自身のブログに挨拶を掲載する形で伝えた。
「この度、現役を引退することを決断いたしました。唐突なご報告で申し訳ございません。いつが良いか思案した結果、自分の誕生日にしよう!と思い、本日となりました。」
まぎれもなく、日本女子のエースとしてフィギュア界を牽引してきたスケーターだ。
世界選手権は、初めて出場し2位になった2015年大会から昨シーズンまで7年連続で代表に選出(そのうち1回は欠場、1回は大会が新型コロナウイルスの影響で中止)。グランプリシリーズは計16大会に出場し表彰台は計10回。グランプリファイナルは2015-2016シーズンから4季連続出場し、表彰台に2度上がっている。また、全日本選手権は2011年に初めて出場して6位。以降、今シーズンまで11大会連続で出場し、4連覇を含め計7度、表彰台に上がった。国内外の大会での成績は宮原のいた位置を物語る。

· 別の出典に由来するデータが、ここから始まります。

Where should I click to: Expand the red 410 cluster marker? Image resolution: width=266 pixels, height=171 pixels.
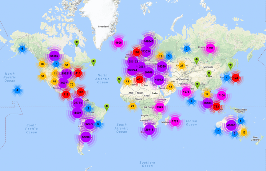78,73
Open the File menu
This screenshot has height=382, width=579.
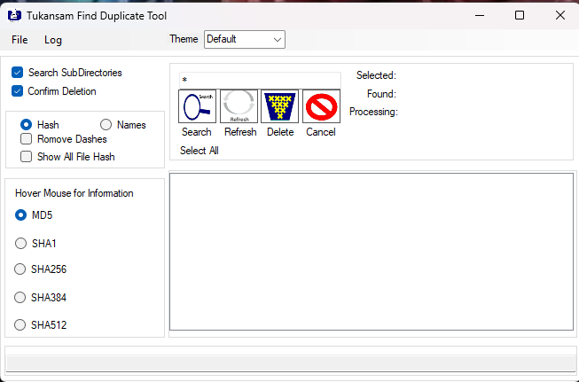coord(20,40)
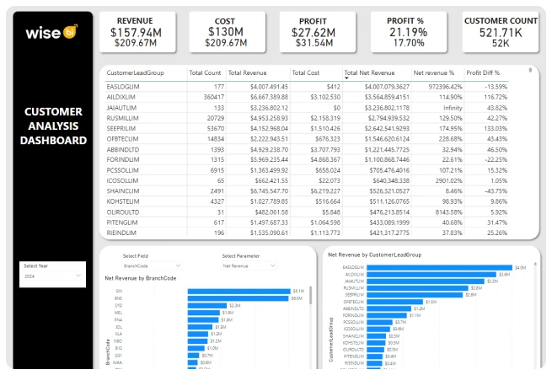Click the Profit Diff % column header
Image resolution: width=552 pixels, height=375 pixels.
point(485,73)
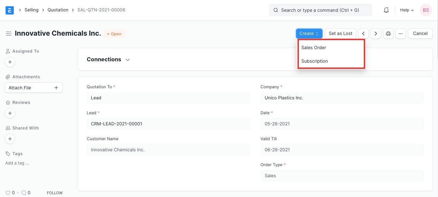Select Subscription from Create menu
The image size is (438, 197).
coord(314,61)
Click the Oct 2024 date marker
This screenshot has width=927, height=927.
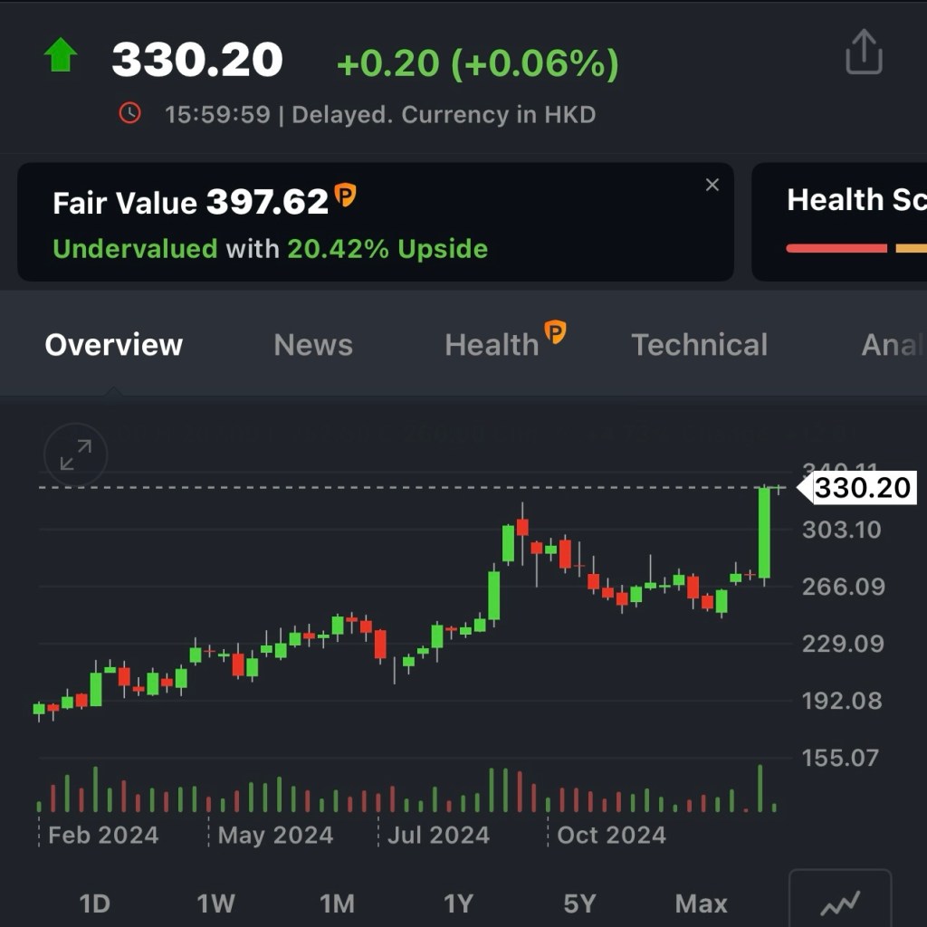point(611,835)
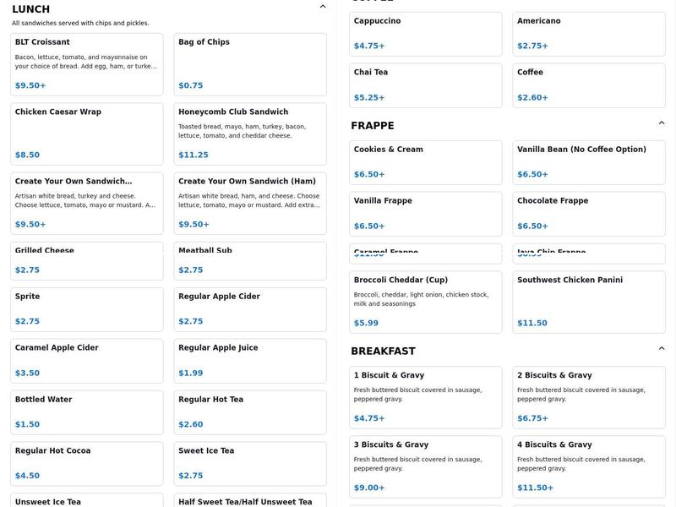The width and height of the screenshot is (676, 507).
Task: Collapse the LUNCH section chevron
Action: click(x=323, y=7)
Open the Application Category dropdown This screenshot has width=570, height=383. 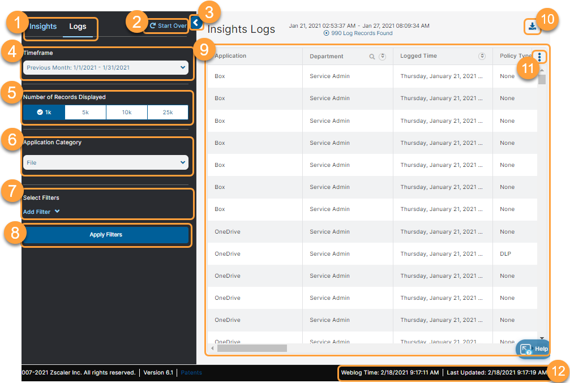click(105, 161)
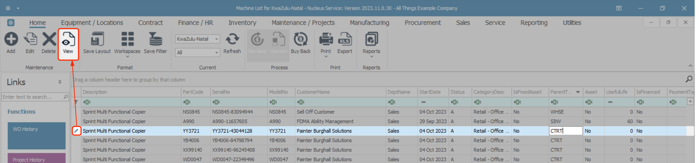
Task: Open Project History function tile
Action: 37,159
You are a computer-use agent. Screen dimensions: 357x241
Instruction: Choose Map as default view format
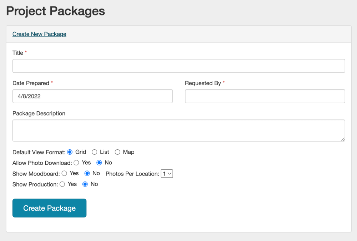coord(117,152)
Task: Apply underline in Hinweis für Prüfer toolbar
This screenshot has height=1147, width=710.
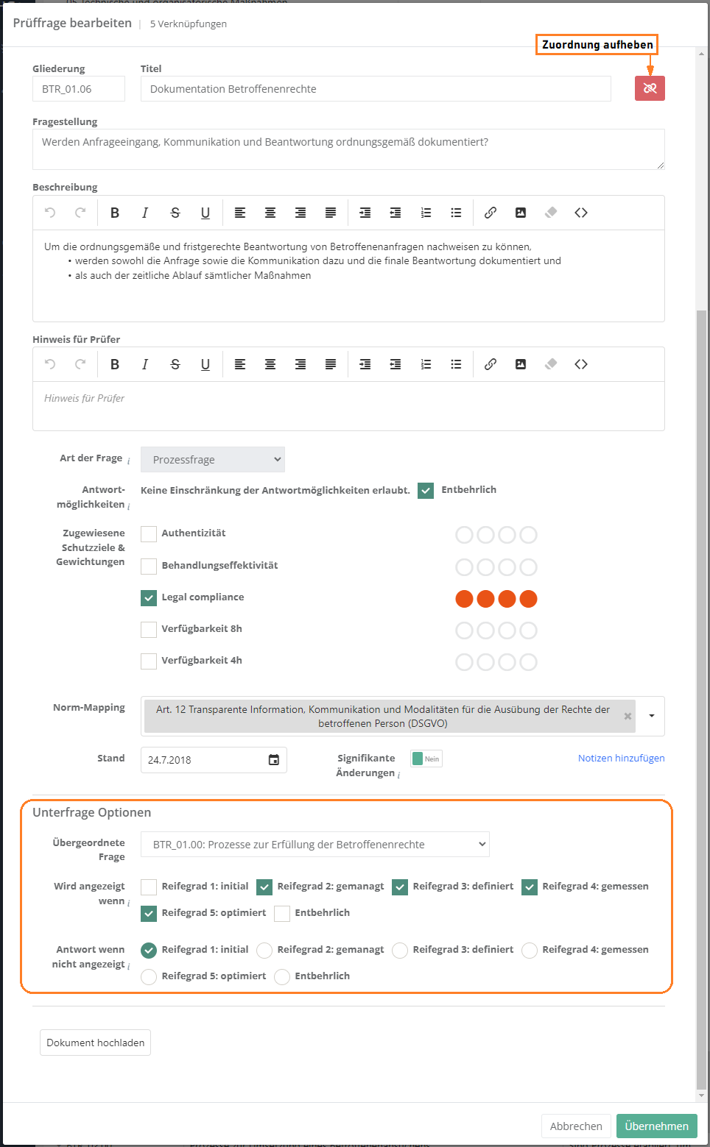Action: tap(205, 364)
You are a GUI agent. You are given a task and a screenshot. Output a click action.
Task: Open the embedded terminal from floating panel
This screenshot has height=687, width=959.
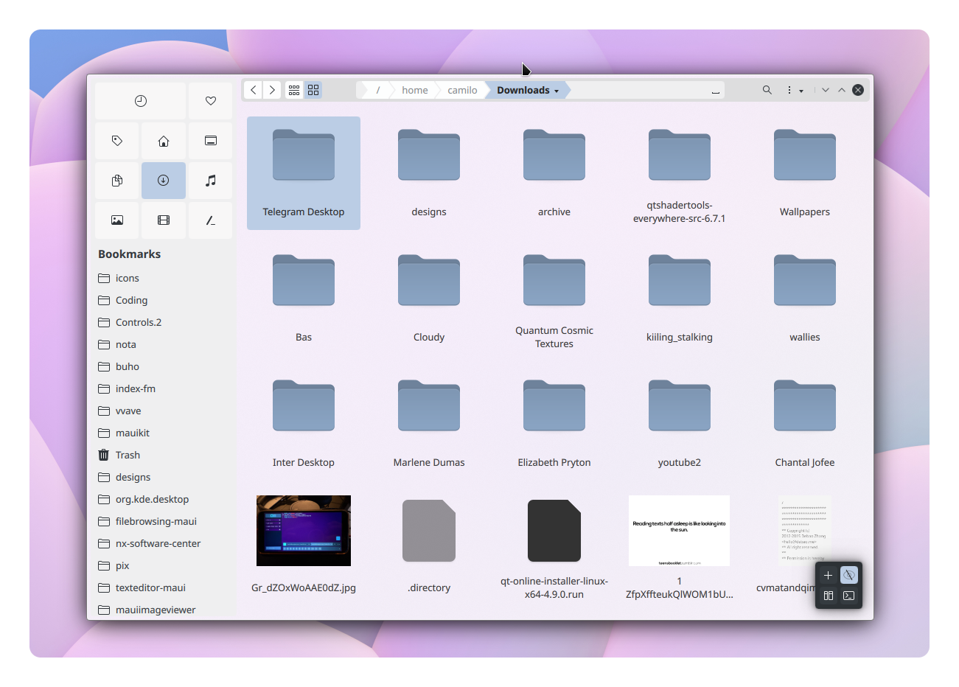point(849,596)
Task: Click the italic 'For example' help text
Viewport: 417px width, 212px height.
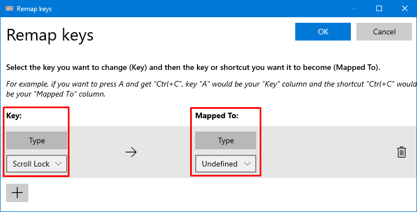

これらの成績に表れる以上の存在感とともに宮原は氷上にあった。「努力の人」としてスケーターとしての地位を築き、さらにシーズンを経て表現面でも深みを増していった。
「氷に乗りたくないと思ったことは一度もないですね」
今も忘れられない言葉がある。2017年のインタビューでのひとことだ。
「氷に乗りたくないと思ったことは一度もないですね」
調子が悪い日や体が疲れているとき、気持ちが沈んでしまうときはある、と宮原は言った。それでも乗りたくない、つまり練習したくないと思ったことはない。穏やかに、でもきっぱりと語った。多くのアスリートを取材してきた経験からして、それがとても印象深かったのは、そうではない選手が多いからだ。そしてそれは、アスリートの前に人である以上、自然でもある。だから宮原の言葉は心に残った。
練習のない日も、フィギュアスケートから離れることはない、とも語った。